31. Vu la nature de la torture, la loi a attribué une compétence spécifique à la délégation aux droits de l'homme, sans qu'entrent en ligne de compte la hiérarchie et l'institution à laquelle appartient l'individu en activité mis à l'examen - situation renforcée par rapport au dispositif légal antérieur dans lequel elle n'avait compétence que pour instruire l'enquête disciplinaire avant d'en saisir pour décision finale la Procurature déléguée compétente en fonction de la qualité de l'intéressé .


32. La torture est ainsi traitée différemment des autres comportements susceptibles de donner lieu à enquête et sanction en tant que violation des droits de l'homme tels que les coups et blessures pour lesquels d'autres services du Ministerio Público sont compétents.

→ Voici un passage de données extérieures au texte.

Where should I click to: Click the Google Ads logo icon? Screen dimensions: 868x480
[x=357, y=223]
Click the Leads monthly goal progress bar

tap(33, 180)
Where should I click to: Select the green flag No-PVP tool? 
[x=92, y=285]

33. Le Statut organique de la Fiscalía General de la Nación Organe judiciaire chargé notamment de l'instruction et de la mise en accusation dans les affaires pénales. a été promulgué par le décret No 2699 de 1991. Préoccupé par les droits de l'homme des inculpés, en particulier des citoyens ayant affaire à certains de ses fonctionnaires dotés d'attributions de police judiciaire, le Fiscal General de la Nación a aménagé le régime disciplinaire (Titre VII du Chapitre premier du décret No 2699 de 1991), la torture étant désormais considérée comme une infraction disciplinaire attentatoire aux droits de l'homme (art. 21 de l'arrêté 017 de juillet 1992).


Mesures juridictionnelles


34. Dans le courant de 1993, la Cour constitutionnelle a déclaré inapplicables divers décrets pris en période d'état de troubles intérieurs, notamment le décret limitant le bénéfice du recours en habeas corpus (mécanisme par excellence de prévention de la torture) pour les affaires relevant des tribunaux régionaux et le décret portant création d'"unités mobiles de police judiciaire" composées de membres des forces armées.

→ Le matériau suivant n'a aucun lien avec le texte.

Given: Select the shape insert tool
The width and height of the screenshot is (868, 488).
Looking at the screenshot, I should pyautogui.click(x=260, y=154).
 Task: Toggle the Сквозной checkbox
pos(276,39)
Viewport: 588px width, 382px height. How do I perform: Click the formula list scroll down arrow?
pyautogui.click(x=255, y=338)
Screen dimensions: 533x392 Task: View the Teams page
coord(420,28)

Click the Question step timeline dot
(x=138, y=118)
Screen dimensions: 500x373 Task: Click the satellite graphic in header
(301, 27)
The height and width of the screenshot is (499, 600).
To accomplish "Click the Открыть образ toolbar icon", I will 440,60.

35. Il convient en outre de mentionner un précédent judiciaire important en la matière, l'arrêt du 16 décembre 1987 par lequel le Conseil d'Etat a confirmé la décision rejetant sur le Ministère de la défense la responsabilité administrative des préjudices moraux et matériels infligés à la doctoresse Olga López de Roldán, torturée en 1979 dans des locaux militaires. Dans son arrêt du 5 février 1988, cette même instance a déclaré le Ministère de la défense responsable de la mort de Marcos Zambrano, torturé par des militaires en 1980.

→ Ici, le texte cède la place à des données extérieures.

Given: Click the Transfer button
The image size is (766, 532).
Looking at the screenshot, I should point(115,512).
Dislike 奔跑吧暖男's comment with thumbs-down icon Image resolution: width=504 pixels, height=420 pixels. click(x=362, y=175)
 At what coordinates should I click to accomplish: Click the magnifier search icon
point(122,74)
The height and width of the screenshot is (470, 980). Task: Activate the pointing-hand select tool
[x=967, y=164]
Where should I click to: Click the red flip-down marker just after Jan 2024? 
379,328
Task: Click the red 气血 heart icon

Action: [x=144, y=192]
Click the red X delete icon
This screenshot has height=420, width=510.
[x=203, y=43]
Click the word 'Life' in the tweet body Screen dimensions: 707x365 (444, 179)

36. Pour ce qui est des mesures d'ordre politique, en décembre 1991 le Gouvernement colombien a mis en route une politique globale de lutte contre toutes les formes de violence sévissant dans le pays, dont la torture. Cette politique a été exposée dans le document "Stratégie nationale contre la violence" décrivant en détail les mesures de coordination interinstitutions et les compétences respectives des différents organismes étatiques, dans l'optique d'un renforcement de la justice, ainsi que les actions à mener contre les différents auteurs de violence et en faveur de la défense et de la promotion des droits de l'homme.


Régime carcéral et pénitentiaire


37. Les personnes privées de liberté pouvant se trouver exposées à des conditions de détention attentatoire à leur dignité ainsi qu'à des pressions indues, le Congrès de la République a approuvé la loi No 65 de 1993 promulguant le Code pénitentiaire et carcéral qui a pour objet de régir l'application des mesures de sécurité ainsi que des peines privatives de liberté et des mesures de sûreté (art. 1).


38. Parmi les principes directeurs du Code figurent la légalité de la détention, l'égalité devant la loi, le respect de la dignité humaine, l'interdiction de peines comme l'interdiction de séjour, l'emprisonnement à perpétuité, la confiscation, etc., ainsi que la légalité de l'arrestation et de la détention.


39. Le Code indique en outre expressément quels établissements peuvent servir de lieux de détention et décrit l'affectation des différentes catégories d'établissements : maisons d'arrêt, maisons centrales, maisons d'arrêt et maisons centrales spéciales, prisons de femmes, prisons pour membres des forces armées, camps, maisons-prisons Casa-cárceles : maisons d'arrêt et de détention accueillant les auteurs d'infractions liées à des accidents de la circulation., centres de réadaptation et autres centres de détention mis en place dans le cadre du système pénitentiaire et carcéral.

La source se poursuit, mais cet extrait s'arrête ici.